Typically, sacral neuromodulation is recommended only after other lines of treatment – such as medication, exercise, or dietary changes – are determined to be ineffective. But because of the stigma surrounding incontinence and a lack of general awareness about sacral neuromodulation, many patients wait years to access the therapy or never access it at all.
There are less than ten hospitals in Canada that perform sacral neuromodulation procedures and the therapy is not available in all provinces and territories. Despite a significant number of people living with chronic urinary and fecal incontinence, less than 500 patients nationwide are implanted per year. * As a specialized centre, Toronto Western treats many of these cases, but the urban location can be a challenge for rural patients.
Dr. Elterman would like to see access to the therapy broadened and increased across the country, with at least one hospital in each province offering sacral neuromodulation to patients.

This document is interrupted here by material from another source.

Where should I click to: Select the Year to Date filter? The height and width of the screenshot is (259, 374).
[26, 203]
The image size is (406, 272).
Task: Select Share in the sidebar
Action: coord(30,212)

“The potential number of patients out there who need this therapy is in the tens of thousands in Canada. There’s a tremendous potential to grow,” he says. “It is absolutely life-changing therapy for these people who have to wear diapers and then get their lives back.”
A year after she received her implant, Witteveen says she doesn’t consciously think about the small electrical disk inserted just beneath the skin’s surface at the small of her back that controls her bowel function.
“It just does its own thing,” she says. “There’s no sounds or vibrations. It’s just a feeling. I just know when I have to go to the bathroom.”
The rechargeable battery in Witteveen’s implanted Medtronic InterStim transmitter is expected to last up to 15 years before she will need to have it replaced through another minimally invasive procedure.
After years of seclusion and uncertainty about her own body, she’s grateful to have regained her quality of life.
“My life has been totally changed,” she says. “I don’t have to plan where the bathrooms are. I don’t have to plan my route. I don’t have to pack a diaper bag. I just live my life. It’s the way it’s supposed to be.”